Imiquimod has both antitumor and antiviral activity, with antiangiogenic properties, which upregulates the endogenous antiangiogenic mediators like tissue inhibitor of matrix metalloproteinase and downregulates proangiogenic molecules like basic fibroblast growth factor and matrix metalloproteinase.
Owing to its site, morphological ambiguity and predilection for elderly, inverted follicular keratosis may be mistaken as a malignant growth. This is a cause for concern in the patient and adequate counselling regarding the benign nature of the lesion must be done with histopathological evidence. Even though rare, inverted follicular keratosis should be considered as a differential among conditions like squamous cell carcinoma, basal cell carcinoma, seborrheic keratosis, keratoacanthoma and verruca [Table 1].

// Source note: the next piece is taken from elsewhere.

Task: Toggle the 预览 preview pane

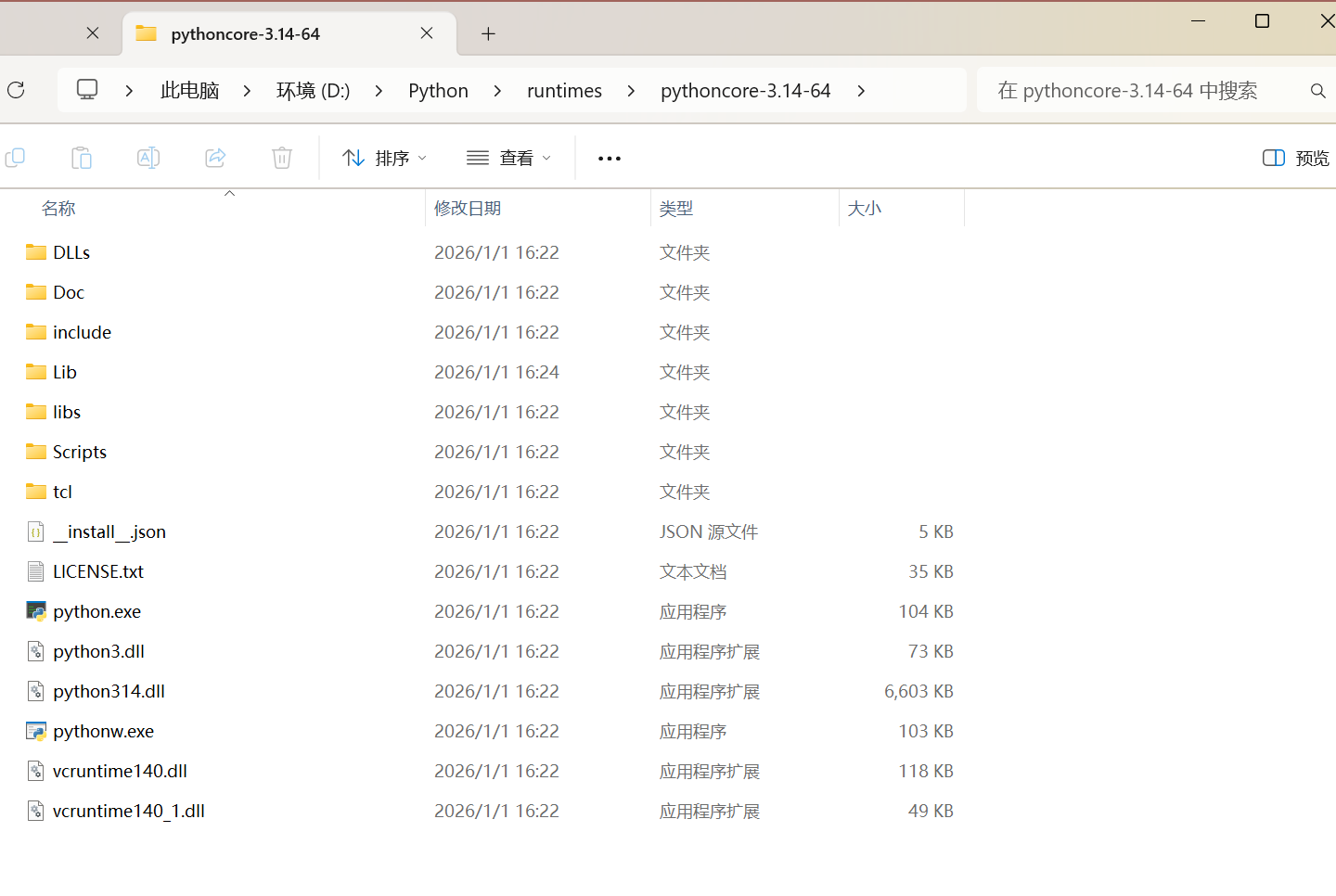Action: [1294, 158]
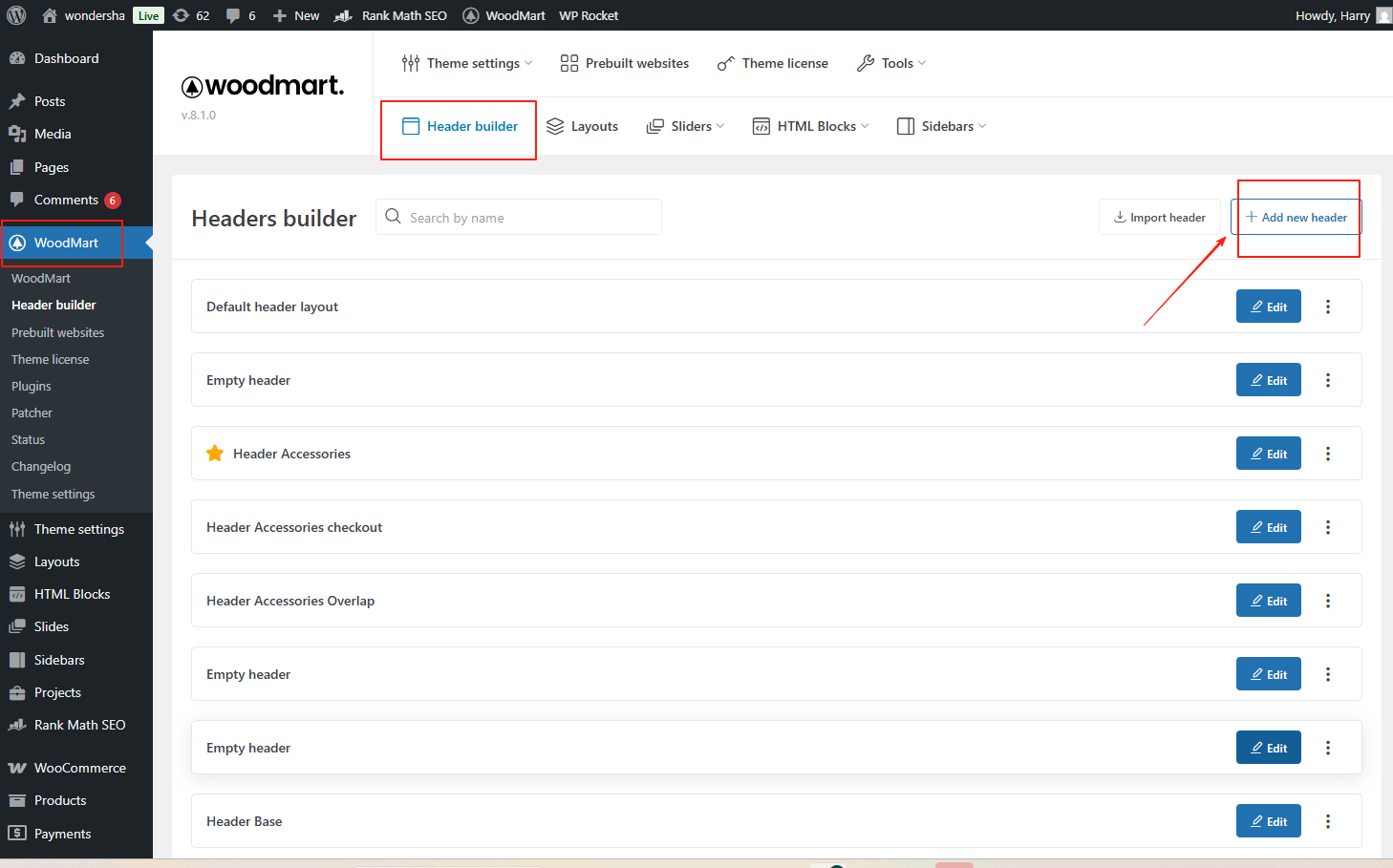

|Differential diagnoses||Inverted follicular keratosis||Viral warts||Seborrheic keratosis||Actinic keratosis||BCC||Squamous cell carcinoma|
|Clinical feature||Solitary papule with irregular surface and crusting||Firm papules with rough horny surface||Verrucous plaques in stuck-on appearance||Erythematous papules or plaques, adherent dry scales. With varying degrees of hyperkeratosis||Prominent surface telangiectasia. Nodular BCC is pink or red colored. Cystic center gives a translucent appearance||Verrucous or ulcerated plaque with an ill-defined base extending beyond tumor margins|
|Dermoscopic feature||Yellow-white structureless areas, keratin plugs, red dots, hairpin vessels with white halo||Lobular, frog spawn structure, red dots, and loss of dermatoglyphics||Cerebriform pattern, comedo-like openings, milia-like cysts, moth eaten border and hairpin vessels||Erythema in reddish vascular pseudo network, yellow-white scales, thin and wavy vessels, follicular openings with keratotic plugs5||Arborizing vessels or surface telangiectasia over milky red background (vascular blush). Blue gray nests and spoke wheel pattern also||White structureless area, white perifollicular areas, blood spots, polymorphic vessels3|
|Histopathological feature||Hyperkeratosis, inverted papillomatosis, acanthosis and squamous eddies with endo exophytic growth||Acanthosis, hyperkeratosis, koilocytosis, papillomatosis||Hyperkeratosis, irregular acanthosis, keratin filled invaginations, marked papillomatosis, squamous eddies in irritated variant with exophytic growth||Hyperkeratosis, parakeratosis, loss of polarity, nuclear crowding, nuclear hyperchromatism, hypogranulosis, nuclear pleomorphism, increased epidermal mitotic activity||Marginal palisading pattern with well-organized stroma. Mitotic figures are seen. Tumor buds appear from the epidermis||Atypical keratinocytes breach epidermal basement membrane, and invade the dermis. Pleomorphic cells are seen|
Surgical excision ensuring complete removal can be difficult in delicate areas. Topical 5% imiquimod cream has been used only rarely for this condition so far. Our experience shows that application of topical imiquimod is safe and effective even in such delicate areas if used judiciously.